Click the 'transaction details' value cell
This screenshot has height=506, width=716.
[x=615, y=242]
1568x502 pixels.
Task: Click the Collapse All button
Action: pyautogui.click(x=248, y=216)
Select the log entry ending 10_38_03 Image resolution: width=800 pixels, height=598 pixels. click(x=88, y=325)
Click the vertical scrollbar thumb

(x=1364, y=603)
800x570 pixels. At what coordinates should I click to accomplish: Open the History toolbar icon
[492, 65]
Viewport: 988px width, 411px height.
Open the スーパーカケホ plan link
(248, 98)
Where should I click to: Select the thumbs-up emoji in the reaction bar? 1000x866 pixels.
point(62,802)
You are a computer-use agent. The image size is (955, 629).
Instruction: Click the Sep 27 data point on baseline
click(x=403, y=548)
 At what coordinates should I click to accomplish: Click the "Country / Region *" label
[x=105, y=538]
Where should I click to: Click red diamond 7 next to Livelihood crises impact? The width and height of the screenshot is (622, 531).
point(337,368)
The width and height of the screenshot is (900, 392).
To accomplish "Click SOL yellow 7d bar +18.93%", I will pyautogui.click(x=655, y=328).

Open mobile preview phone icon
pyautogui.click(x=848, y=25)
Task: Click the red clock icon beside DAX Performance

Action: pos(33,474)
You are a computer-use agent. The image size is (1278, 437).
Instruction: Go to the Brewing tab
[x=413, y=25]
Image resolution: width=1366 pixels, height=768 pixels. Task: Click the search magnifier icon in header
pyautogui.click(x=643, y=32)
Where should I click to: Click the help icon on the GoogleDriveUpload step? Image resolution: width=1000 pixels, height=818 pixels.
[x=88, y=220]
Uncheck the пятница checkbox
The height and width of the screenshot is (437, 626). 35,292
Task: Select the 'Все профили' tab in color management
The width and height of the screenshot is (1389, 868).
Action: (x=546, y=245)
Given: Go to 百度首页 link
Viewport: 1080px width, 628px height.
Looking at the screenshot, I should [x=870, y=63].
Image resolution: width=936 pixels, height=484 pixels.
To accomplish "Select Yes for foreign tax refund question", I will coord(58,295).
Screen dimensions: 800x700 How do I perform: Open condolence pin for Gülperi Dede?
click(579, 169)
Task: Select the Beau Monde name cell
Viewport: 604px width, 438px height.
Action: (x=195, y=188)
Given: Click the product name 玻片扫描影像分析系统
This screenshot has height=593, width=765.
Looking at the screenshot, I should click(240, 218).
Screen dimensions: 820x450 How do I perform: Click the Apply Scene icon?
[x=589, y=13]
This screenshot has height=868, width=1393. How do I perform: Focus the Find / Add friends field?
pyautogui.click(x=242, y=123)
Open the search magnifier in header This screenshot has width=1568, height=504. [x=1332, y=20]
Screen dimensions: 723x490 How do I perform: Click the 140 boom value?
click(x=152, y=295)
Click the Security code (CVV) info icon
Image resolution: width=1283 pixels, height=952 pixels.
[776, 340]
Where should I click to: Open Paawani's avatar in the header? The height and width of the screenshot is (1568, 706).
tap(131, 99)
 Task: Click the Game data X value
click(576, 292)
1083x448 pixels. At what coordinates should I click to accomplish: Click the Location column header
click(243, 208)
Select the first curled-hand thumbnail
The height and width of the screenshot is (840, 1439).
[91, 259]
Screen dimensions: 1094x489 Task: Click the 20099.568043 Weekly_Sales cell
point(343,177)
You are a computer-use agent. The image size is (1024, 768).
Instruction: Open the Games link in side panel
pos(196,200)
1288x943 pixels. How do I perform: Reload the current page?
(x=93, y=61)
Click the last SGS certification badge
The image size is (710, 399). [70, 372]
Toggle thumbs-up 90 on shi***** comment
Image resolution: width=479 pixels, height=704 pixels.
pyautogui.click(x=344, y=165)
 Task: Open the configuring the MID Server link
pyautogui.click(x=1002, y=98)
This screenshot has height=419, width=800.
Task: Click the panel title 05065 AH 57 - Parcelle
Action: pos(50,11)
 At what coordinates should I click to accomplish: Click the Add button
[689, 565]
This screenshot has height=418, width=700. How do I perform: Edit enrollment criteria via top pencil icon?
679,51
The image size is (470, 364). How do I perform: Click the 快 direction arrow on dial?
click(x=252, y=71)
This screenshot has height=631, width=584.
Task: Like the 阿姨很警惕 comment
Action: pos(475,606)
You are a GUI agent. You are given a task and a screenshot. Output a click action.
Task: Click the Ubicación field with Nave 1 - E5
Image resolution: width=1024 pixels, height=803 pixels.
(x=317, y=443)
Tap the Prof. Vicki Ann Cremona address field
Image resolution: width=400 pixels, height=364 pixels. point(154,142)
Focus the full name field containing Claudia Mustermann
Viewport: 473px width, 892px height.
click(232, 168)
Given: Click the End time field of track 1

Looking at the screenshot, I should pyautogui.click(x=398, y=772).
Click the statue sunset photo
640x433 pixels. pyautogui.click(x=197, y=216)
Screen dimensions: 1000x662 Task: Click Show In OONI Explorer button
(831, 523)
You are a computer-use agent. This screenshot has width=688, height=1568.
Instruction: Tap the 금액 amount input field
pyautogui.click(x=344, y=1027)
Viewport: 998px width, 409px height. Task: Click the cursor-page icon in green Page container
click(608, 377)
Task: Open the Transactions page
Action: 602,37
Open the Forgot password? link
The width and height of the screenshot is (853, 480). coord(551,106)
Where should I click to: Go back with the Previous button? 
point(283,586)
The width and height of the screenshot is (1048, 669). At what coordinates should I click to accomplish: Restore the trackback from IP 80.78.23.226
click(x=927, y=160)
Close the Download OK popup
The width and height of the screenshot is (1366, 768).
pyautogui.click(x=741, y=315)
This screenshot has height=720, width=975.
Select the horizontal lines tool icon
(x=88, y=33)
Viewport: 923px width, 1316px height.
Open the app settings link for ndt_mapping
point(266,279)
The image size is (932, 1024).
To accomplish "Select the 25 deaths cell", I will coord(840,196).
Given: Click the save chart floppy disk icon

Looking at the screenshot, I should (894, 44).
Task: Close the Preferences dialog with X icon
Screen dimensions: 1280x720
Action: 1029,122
####
▸ **Requirement**: Find the line that contains "Viewport: 923px width, 1316px height.". Restate it and all lines after it exactly, ending with the final line of the data.

▸ **Answer area**:
Viewport: 923px width, 1316px height.
Open the app settings link for ndt_mapping
point(266,279)
The image size is (932, 1024).
To accomplish "Select the 25 deaths cell", I will coord(840,196).
Given: Click the save chart floppy disk icon

Looking at the screenshot, I should (894, 44).
Task: Close the Preferences dialog with X icon
Screen dimensions: 1280x720
Action: 1029,122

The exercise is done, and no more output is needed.